Bregman, 24, is poised to make $640,500 in 2019, representing a raise of $41,500 after finishing fifth in AL MVP voting.
"I'm just disappointed and I feel like I outperformed that last year," Bregman said, according to Brian McTaggart of MLB.com. "I understand that it's a business, but I feel like good business would be wanting to make a player who performed at a high level on your team happy and want to feel like he wanted to be kept and feel like they wanted him to play here forever. I'm just disappointed it doesn't seem like the same amount of want."
His performance was exemplary. A first-time All-Star, Bregman slashed .286/.394/.532 with 31 home runs and a major-league-best 51 doubles. He followed that up by posting a ridiculous .553 OBP in eight postseason games.

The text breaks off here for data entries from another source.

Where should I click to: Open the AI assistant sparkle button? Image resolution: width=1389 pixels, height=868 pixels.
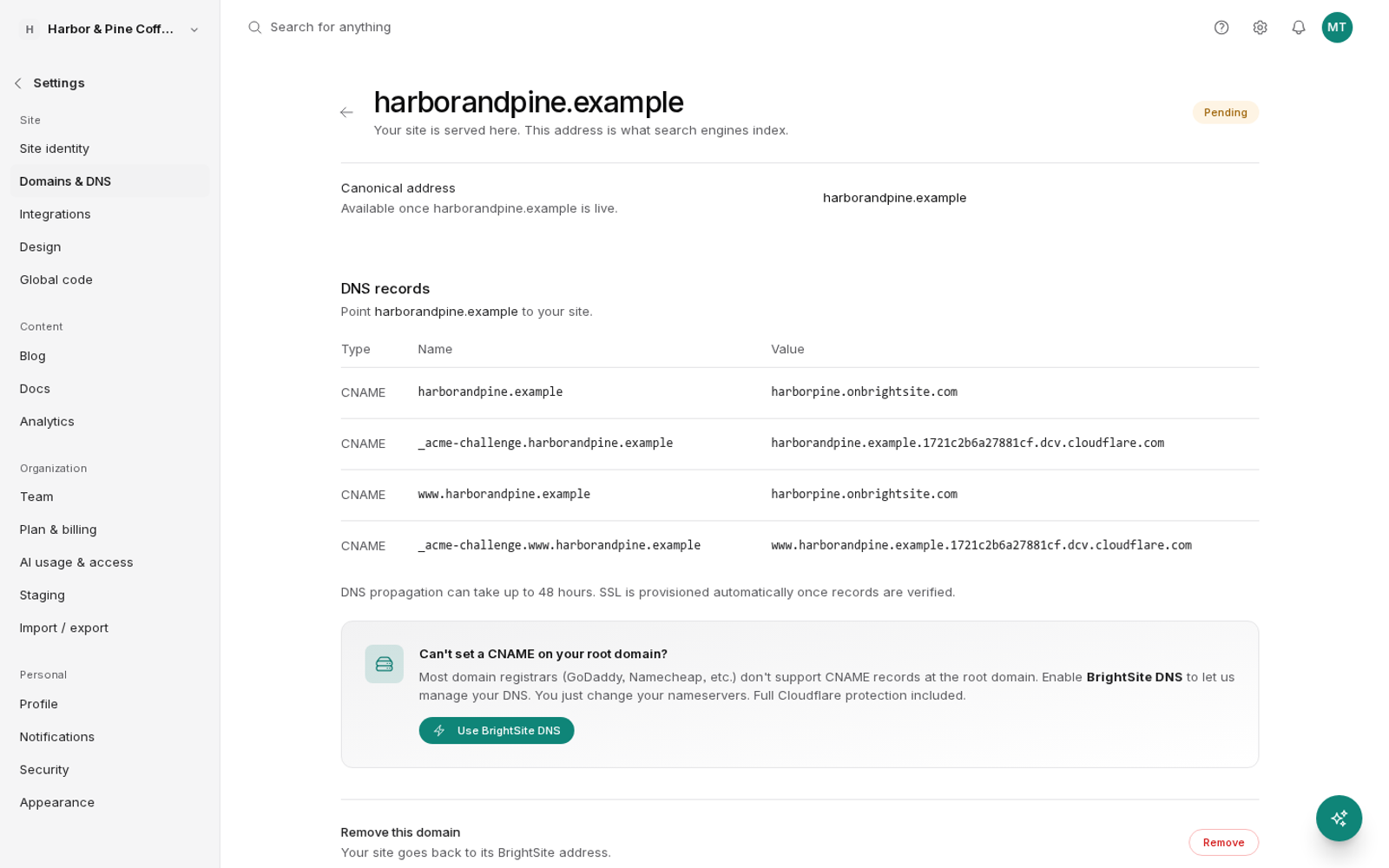pos(1339,818)
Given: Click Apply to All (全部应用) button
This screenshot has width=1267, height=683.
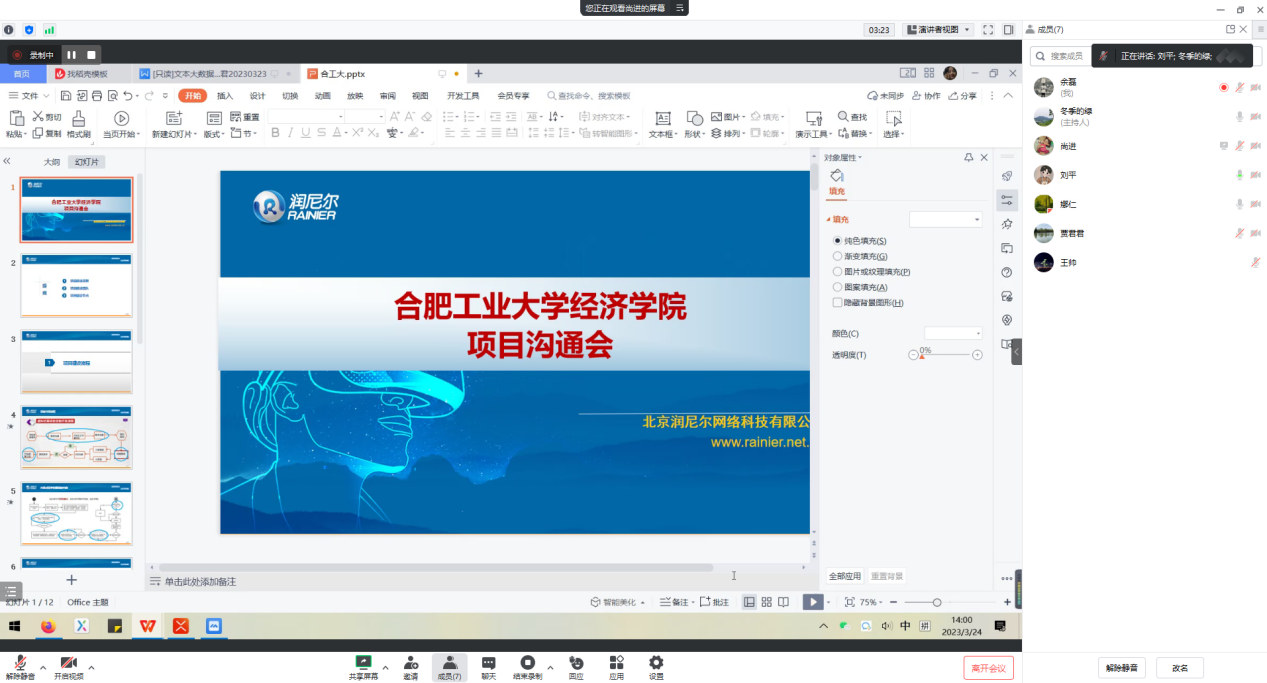Looking at the screenshot, I should [844, 576].
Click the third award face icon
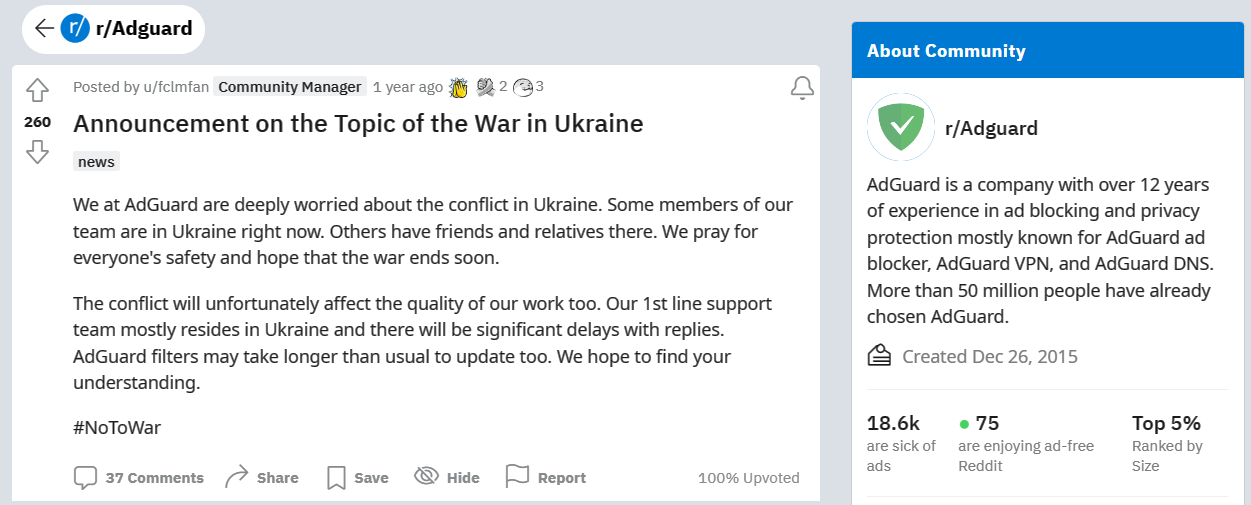 pos(522,87)
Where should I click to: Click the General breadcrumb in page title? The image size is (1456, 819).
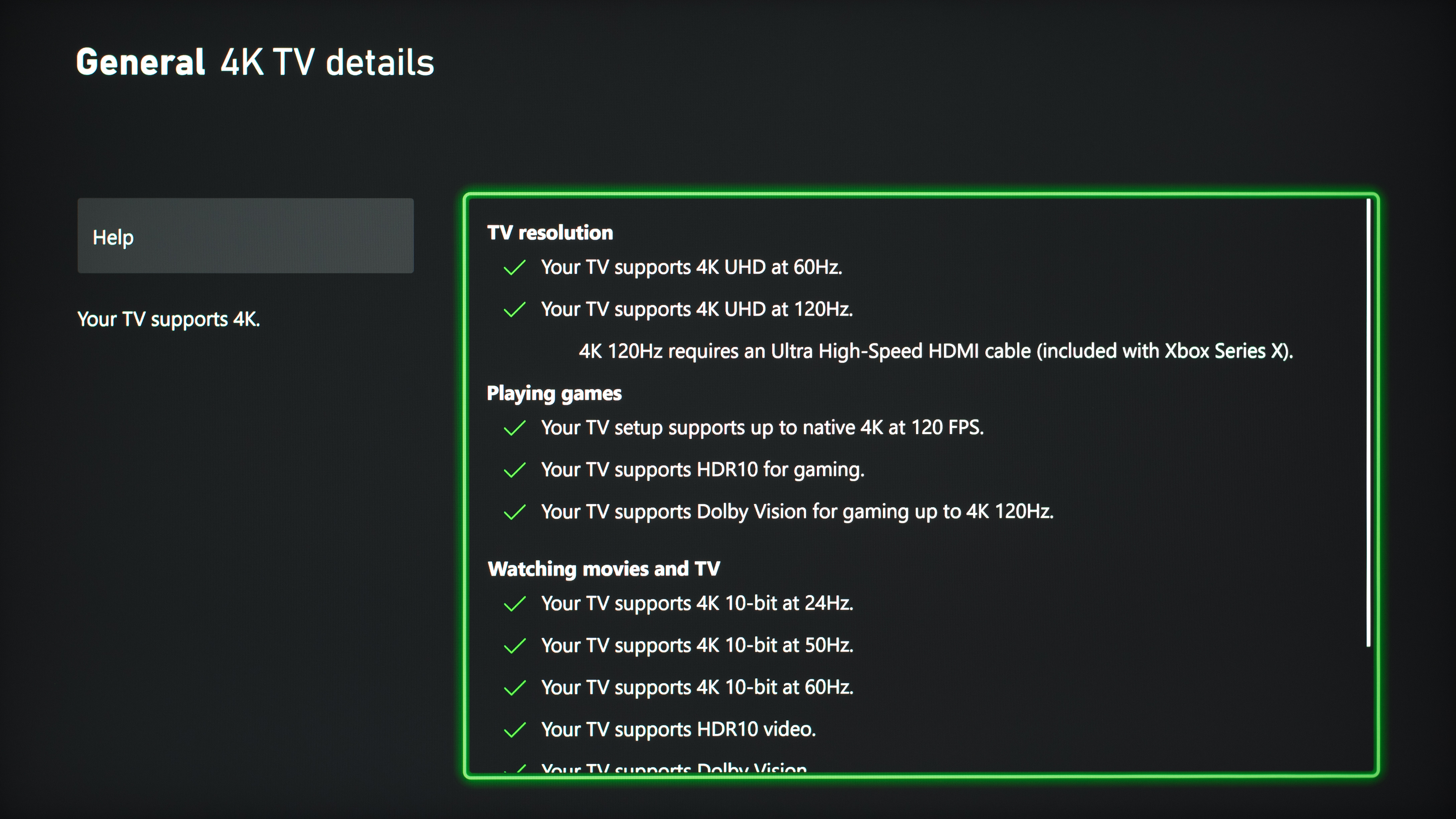tap(140, 62)
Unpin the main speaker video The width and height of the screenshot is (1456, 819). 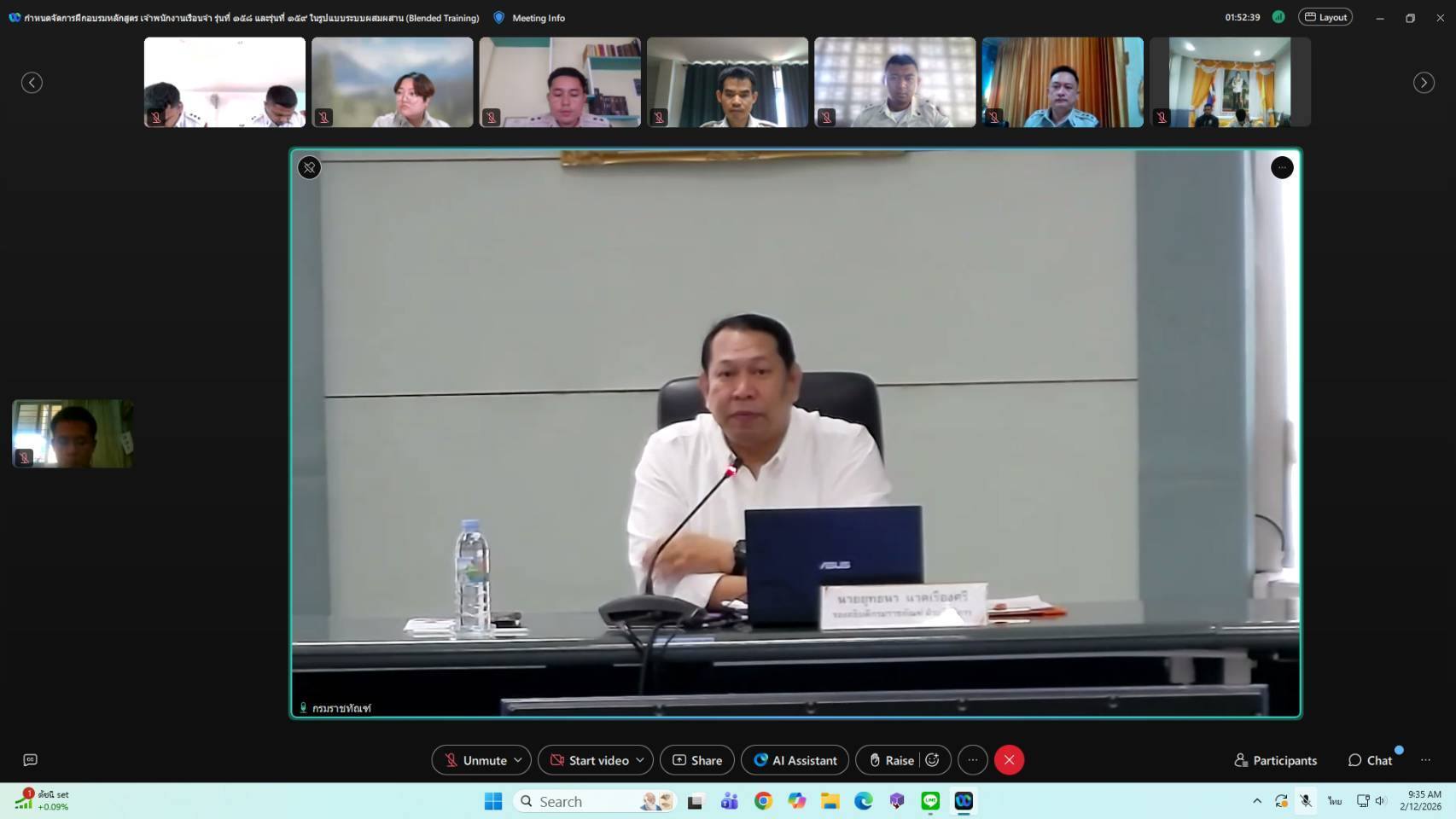pos(309,168)
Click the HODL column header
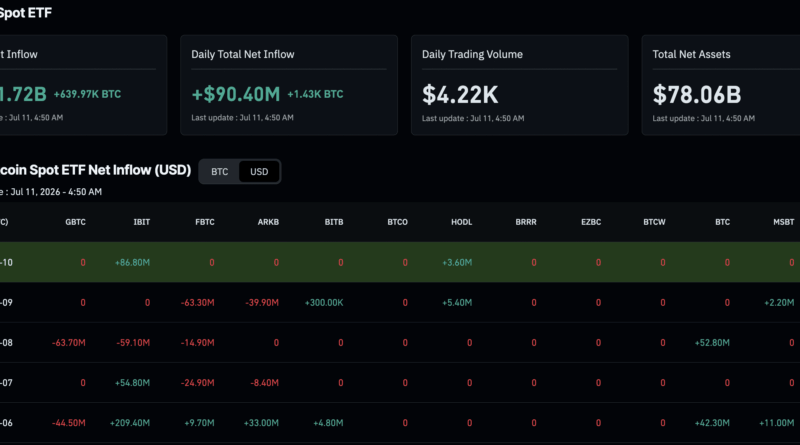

Astros general manager Jeff Luhnow said Bregman received the second largest pre-arbitration salary given to an Astros player after Carlos Correa received $1 million last year on the back of his 2015 AL Rookie of the Year honors. Luhnow explained he understood Bregman's annoyance, but that it was simply part of the process.
"I know it's not satisfying because he's a great player and no player is ever satisfied the year before they reach arbitration with the amount the club gives them. That's just the nature of our industry right now. That's the world we operate in, and next year when he reaches arbitration, he's going to begin to get paid at the level he deserves," Luhnow said.
Bregman is not alone in his exasperation. Tampa Bay Rays left-hander Blake Snell criticized his team for giving him a $15,500 raise after winning the 2018 AL Cy Young. St. Louis Cardinals right-hander Jack Flaherty likewise expressed disappointment at a small salary increase after he finished fifth in NL Rookie of the Year voting last season.